* _PROVIDED ENTRIES_
• • • • •

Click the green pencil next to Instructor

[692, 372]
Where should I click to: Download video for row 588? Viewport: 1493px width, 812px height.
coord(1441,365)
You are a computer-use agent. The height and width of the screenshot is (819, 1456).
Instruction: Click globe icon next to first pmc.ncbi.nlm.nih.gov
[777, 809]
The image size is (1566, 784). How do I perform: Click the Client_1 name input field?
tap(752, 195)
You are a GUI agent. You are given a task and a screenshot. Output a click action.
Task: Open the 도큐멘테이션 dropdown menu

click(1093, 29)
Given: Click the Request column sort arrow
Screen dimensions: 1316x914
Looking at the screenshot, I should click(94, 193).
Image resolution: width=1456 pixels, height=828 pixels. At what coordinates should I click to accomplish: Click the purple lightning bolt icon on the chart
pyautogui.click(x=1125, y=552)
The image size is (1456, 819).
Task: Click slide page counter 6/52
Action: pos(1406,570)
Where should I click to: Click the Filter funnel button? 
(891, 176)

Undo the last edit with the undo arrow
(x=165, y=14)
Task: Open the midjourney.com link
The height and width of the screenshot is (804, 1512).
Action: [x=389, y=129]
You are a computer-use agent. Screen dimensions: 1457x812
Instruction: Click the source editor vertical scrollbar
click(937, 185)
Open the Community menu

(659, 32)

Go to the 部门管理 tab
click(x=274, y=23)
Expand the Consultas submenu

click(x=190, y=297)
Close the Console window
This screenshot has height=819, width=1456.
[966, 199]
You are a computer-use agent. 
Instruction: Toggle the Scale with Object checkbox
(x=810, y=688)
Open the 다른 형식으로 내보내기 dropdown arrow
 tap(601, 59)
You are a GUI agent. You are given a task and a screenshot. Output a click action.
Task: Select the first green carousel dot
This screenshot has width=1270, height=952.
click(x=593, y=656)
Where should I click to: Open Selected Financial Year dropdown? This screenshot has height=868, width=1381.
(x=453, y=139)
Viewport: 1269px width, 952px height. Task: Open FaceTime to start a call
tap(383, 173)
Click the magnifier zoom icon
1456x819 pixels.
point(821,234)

• • • • •

* _ASSIGNMENT_
Return the lines of the listing above exactly as they appear, starting with the first and stopping after the line that holds "Given: Click the Request column sort arrow".

* _REPLY TO THE TASK_
Click the green pencil next to Instructor

[692, 372]
Where should I click to: Download video for row 588? Viewport: 1493px width, 812px height.
coord(1441,365)
You are a computer-use agent. The height and width of the screenshot is (819, 1456).
Instruction: Click globe icon next to first pmc.ncbi.nlm.nih.gov
[777, 809]
The image size is (1566, 784). How do I perform: Click the Client_1 name input field?
tap(752, 195)
You are a GUI agent. You are given a task and a screenshot. Output a click action.
Task: Open the 도큐멘테이션 dropdown menu

click(1093, 29)
Given: Click the Request column sort arrow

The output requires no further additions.